==== EXTRAIT CHOISI

France | France, Cour administrative d'appel de Paris, 9ème chambre, 19 mars 2015, 14PA02390


Vu la requête et les mémoires complémentaires, enregistrés les 15 mai, 31 octobre et 8 décembre 2014, présentés pour M. A...B...et Mme E...F..., épouseB..., demeurant..., par Me Lendrevie, avocat ; M. et Mme B... demandent à la Cour :

1°) d'annuler le jugement n°1318500,1318502 du 15 avril 2014 par lequel le Tribunal administratif de Paris a rejeté leur demande tendant à l'annulation des arrêtés des 20 et 25 novembre 2013 par lesquels le préfet de police a refusé de leur délivrer un titre de séjour et leur a fait obligation de quitter le territoire français dans un

délai de trente jours, en fixant le pays de destination ;

2°) d'annuler,...

========
==== DONNÉES FOURNIES

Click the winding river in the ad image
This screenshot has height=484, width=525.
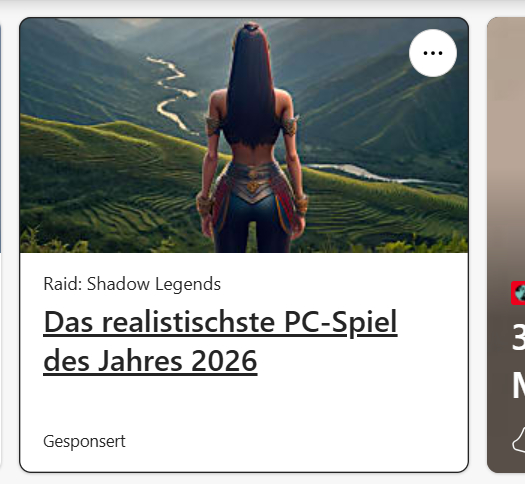point(172,93)
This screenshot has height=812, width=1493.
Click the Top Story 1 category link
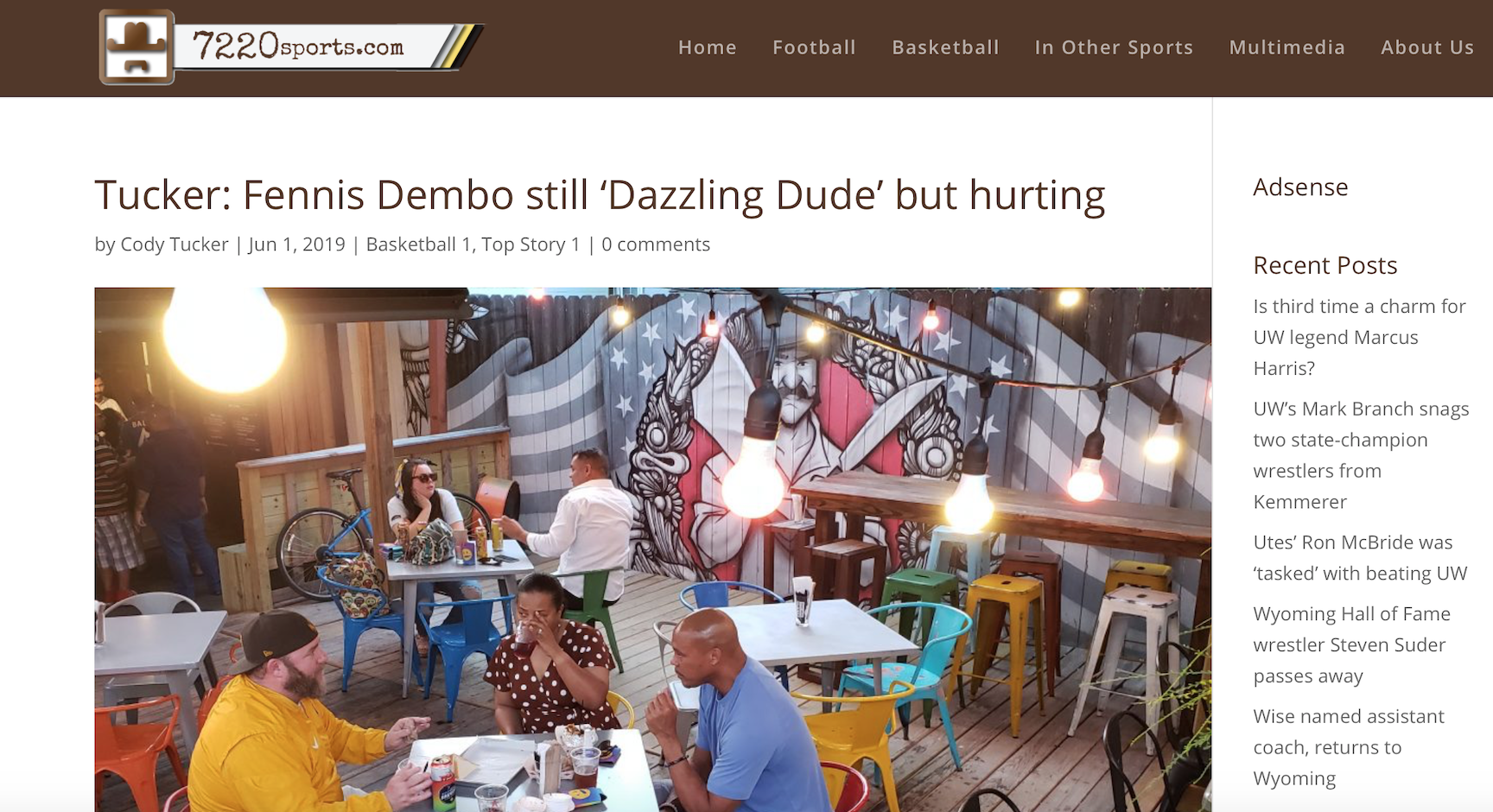[530, 244]
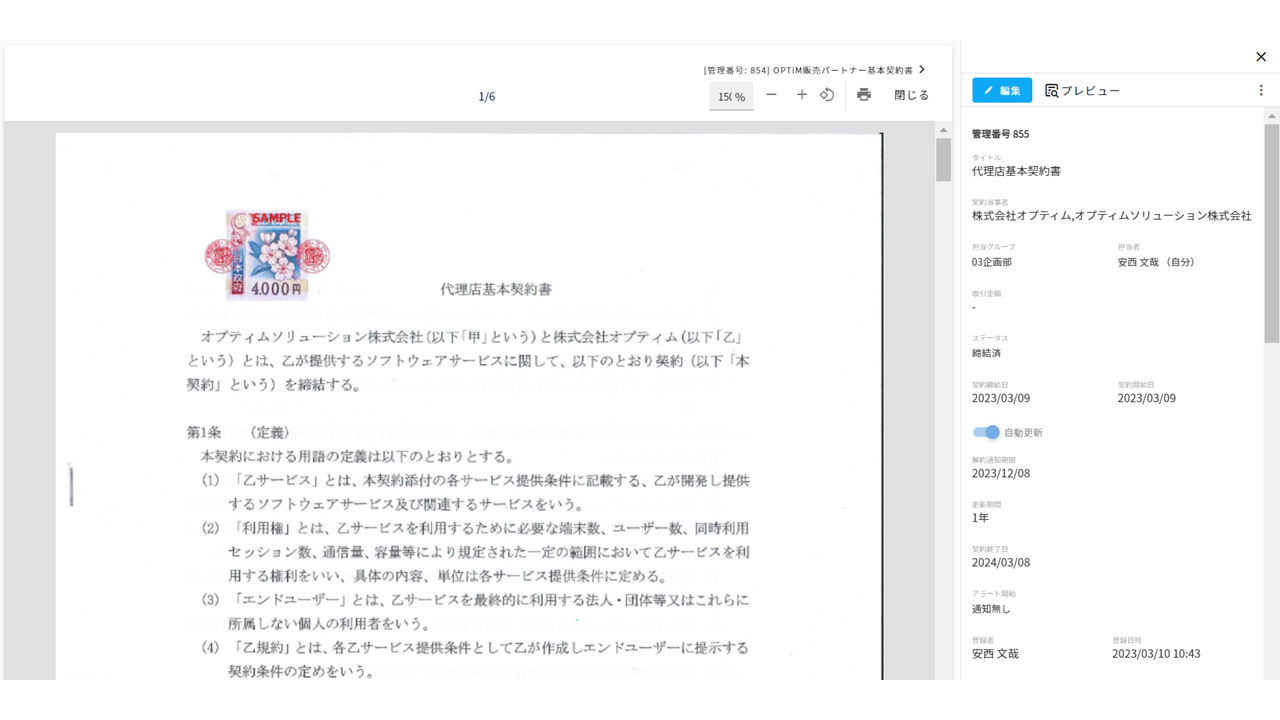Click the 150% zoom level field
Image resolution: width=1280 pixels, height=720 pixels.
click(x=731, y=96)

========

TRAVAIL DEMANDÉ:
1. Reproduisez l'extrait de la décision à partir de « France | France, Cour » jusqu'à « 2°) d'annuler,... » inclus.
2. D'après l'extrait de la décision, de quelle date est le jugement du Tribunal administratif de Paris dont M. et Mme B... demandent l'annulation ?

RÉPONSES:
1.
France | France, Cour administrative d'appel de Paris, 9ème chambre, 19 mars 2015, 14PA02390


Vu la requête et les mémoires complémentaires, enregistrés les 15 mai, 31 octobre et 8 décembre 2014, présentés pour M. A...B...et Mme E...F..., épouseB..., demeurant..., par Me Lendrevie, avocat ; M. et Mme B... demandent à la Cour :

1°) d'annuler le jugement n°1318500,1318502 du 15 avril 2014 par lequel le Tribunal administratif de Paris a rejeté leur demande tendant à l'annulation des arrêtés des 20 et 25 novembre 2013 par lesquels le préfet de police a refusé de leur délivrer un titre de séjour et leur a fait obligation de quitter le territoire français dans un

délai de trente jours, en fixant le pays de destination ;

2°) d'annuler,...

2. Le jugement date du 15 avril 2014.